Carter, Warren. Seven Events That Shaped the New Testament World. Baker Academic, 2013.
Warren Carter never fails to delight in bringing the context of the ancient world to bear on the shape and telling of Scripture. His latest work does not fail to continue this track, but takes a broader reach and appeal than his previous works. Those familiar with Carter’s work knows of his imperial biases in reading the New Testament, biases I favor, but here, he begins long before the world of the New Testament, ending long after. Throughout the book, however, is the constant connection to the time of Jesus, presented unapologetically but nevertheless respectively.
In an apocalyptic flair Carter reveals seven different times contributing to our understanding of the New Testament. He begins with the death of Alexander the Great, followed by the Septuagint (along with some interesting insight into how Jesus may have read the LXX, or at least his community). After this is the rapid development of the New Testament world beginning with the rededication of the Temple, the Judean Occupation, writing the actual texts, and closing the canon. All of this covers more than six hundred years. This seventh event may give some heartburn, given that Carter takes his usual role of pointing out the variety of practices and doctrines enshrined in the New Testament. For others, his reliance on solid historical detail is disconcerting. For instance, Carter gives a faithful account of what ratifying the canon meant, rather than the conspiracy theories thrown around today of masked mean in the moonlight making mad ministerial decisions.
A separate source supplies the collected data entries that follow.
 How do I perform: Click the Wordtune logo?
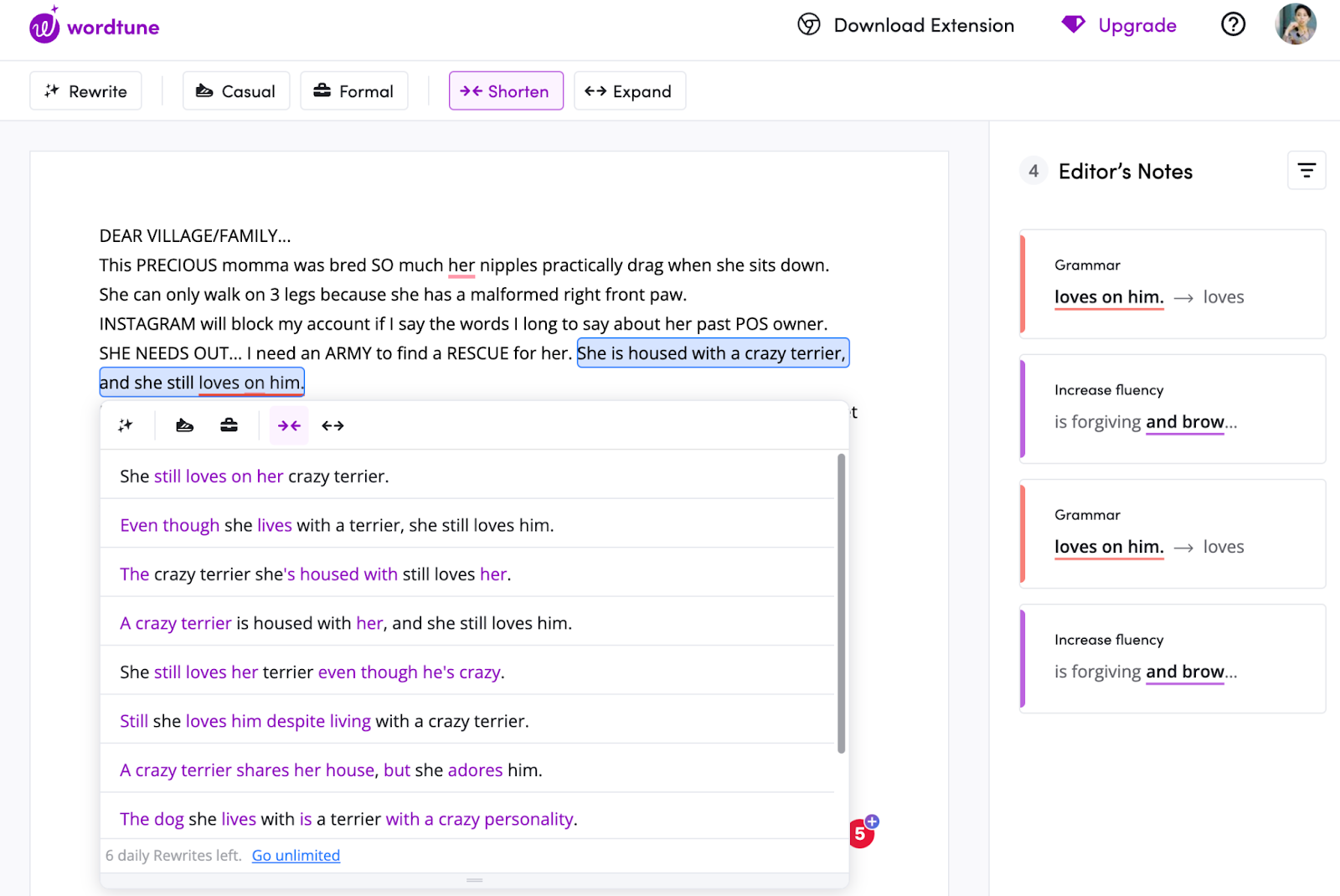pos(94,25)
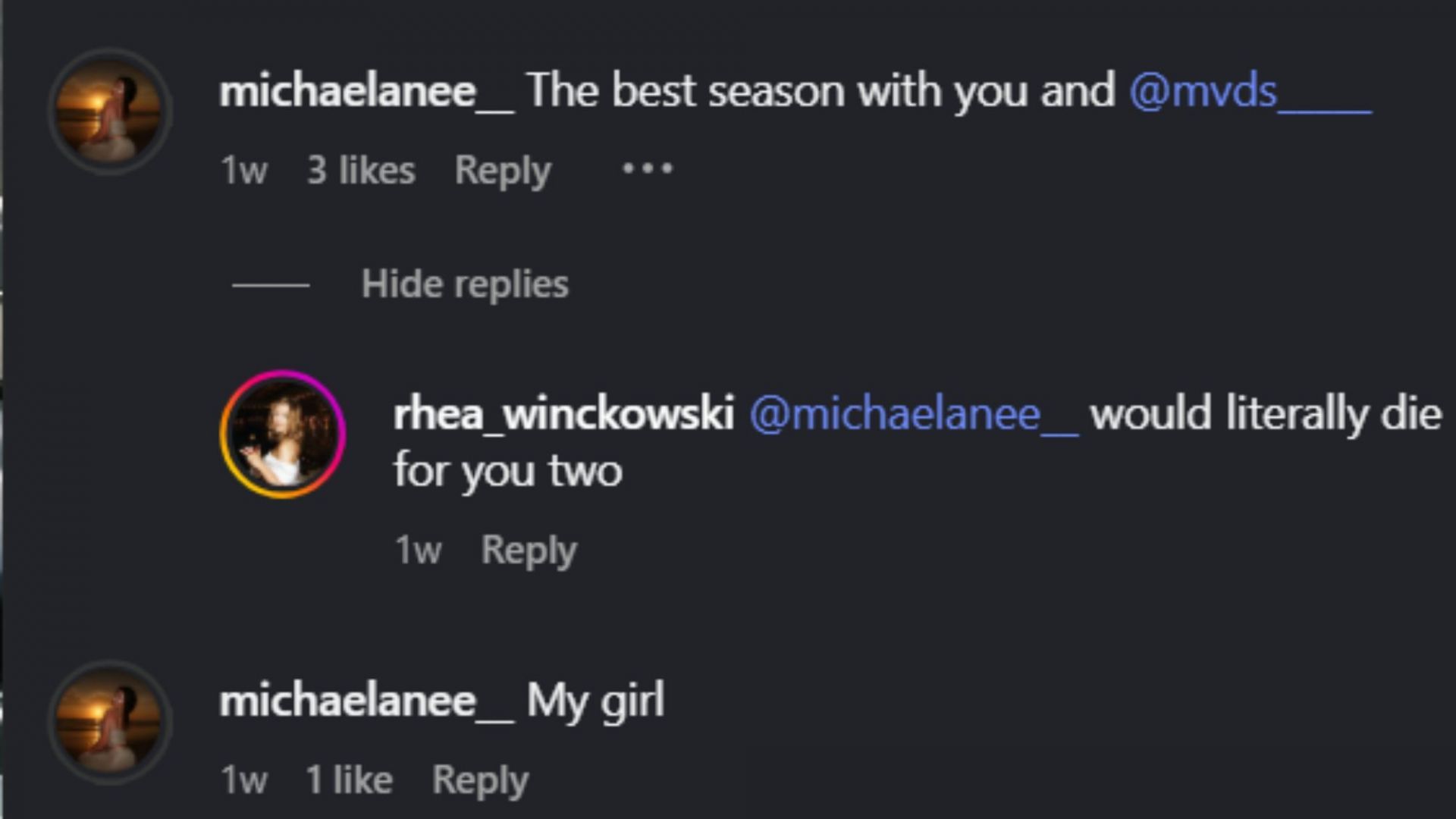View the 1 like on 'My girl' comment
1456x819 pixels.
[349, 780]
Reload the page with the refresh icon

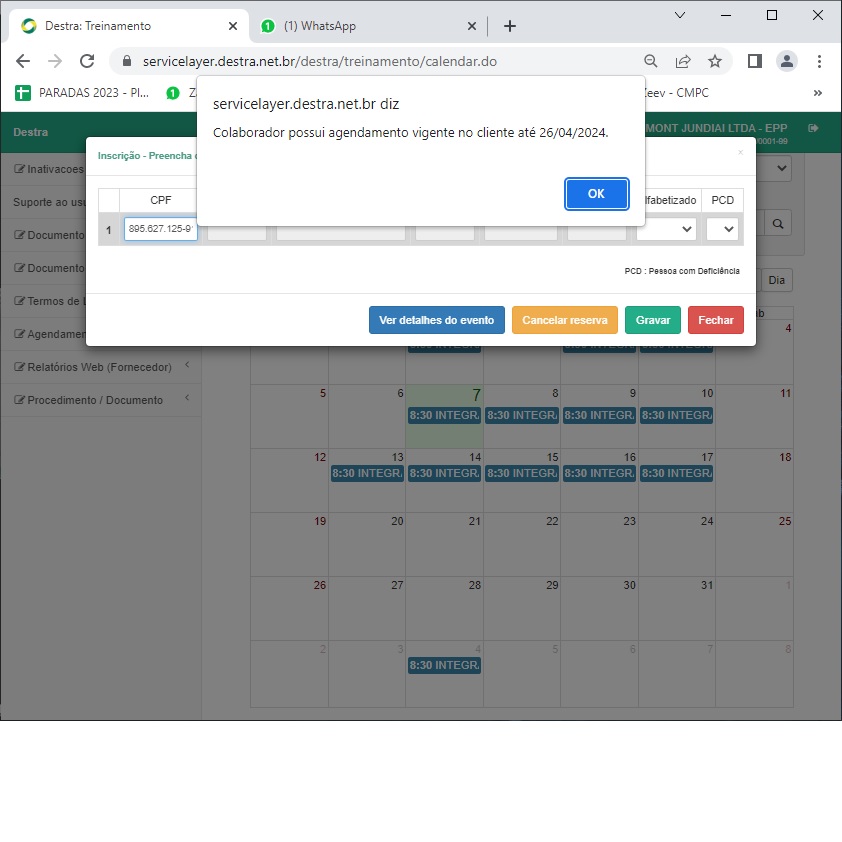coord(87,61)
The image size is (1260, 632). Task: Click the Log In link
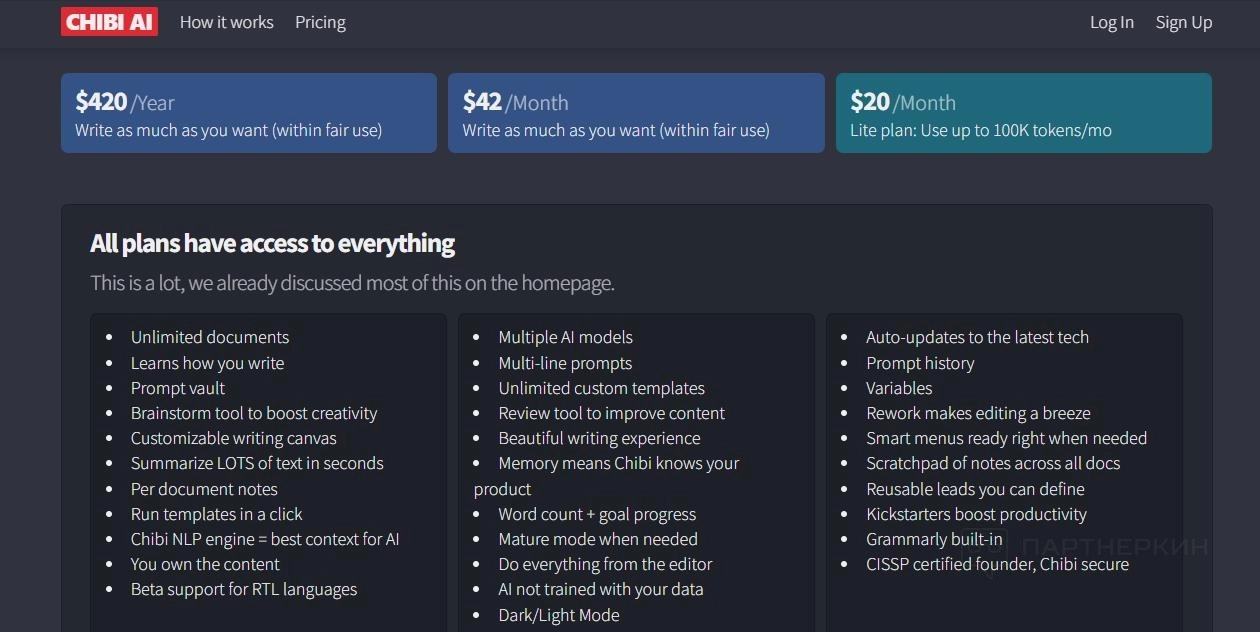(x=1111, y=22)
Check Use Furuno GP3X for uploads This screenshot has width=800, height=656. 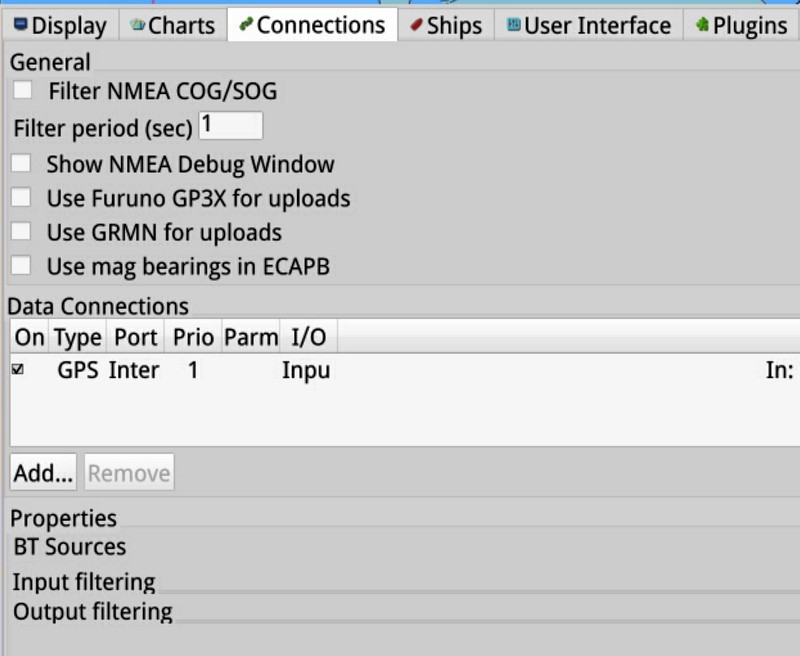21,197
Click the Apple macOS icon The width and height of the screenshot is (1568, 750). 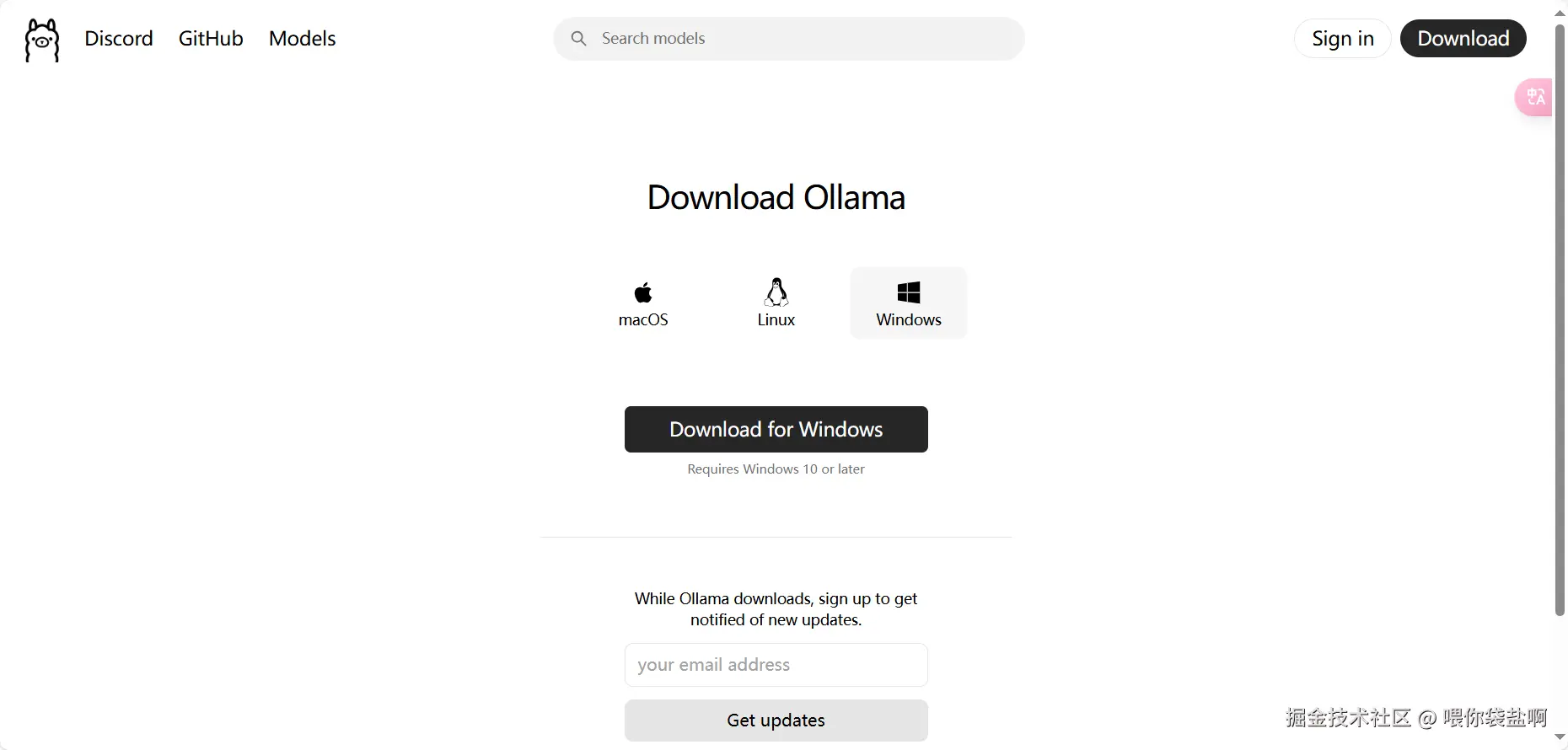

Each event is detailed and then stretched out so as to allow the reader to understand just what role this played in the shaping of the New Testament. For instance, the manliness of Alexander the Great is contrasted to the expected manliness of Jesus. The Septuagint is shown as an interpreter of the Hebrew, such as in Psalm 22. Jesus and Paul are shown as inheritors of the eschatological mess left over after the dedication of the Temple, courtesy of Daniel. Carter’s previous works come into play during the discussion of the Judean occupation and how responses to Roman power was a major driving force in Jewish theological reflection, the same reflection birth the Christians. His chapter on the crucifixion of Jesus is rather important for Historical Jesus studies, although he doesn’t dive into such arenas. After all, why was the rebel king crucified? His final two chapters tackle the rather important issues of writing in response to a crisis and in building the canon, an event I struggled to accept as shaping the New Testament world, but upon a closer examination, I understand appreciate his argument.
Warren Carter has written for a broader audience and in doing so, is able to serve both the academic and the lay community by giving them a short compendium of contextual structures for understanding the world of the New Testament. While we may seek to place the New Testament in a vacuum, written only by direct descendants of the Jews who not only managed a daring nighttime escape from Egypt but so too managed to escape the perils of being shaped by the larger, secular, world, in reality the New Testament writers were themselves shaped by history, living fully in their own time and place.
Carter’s writing style is that of a semi-casual, near formal eloquence that allows the reader to enjoy the words on the page as much as the knowledge gleaned from the fields of letters. He does not chase rabbits down holes, but conserves his space serendipitously so as to present as much as possible in an economic space.
This is a must for any classroom — whether educational or congregational.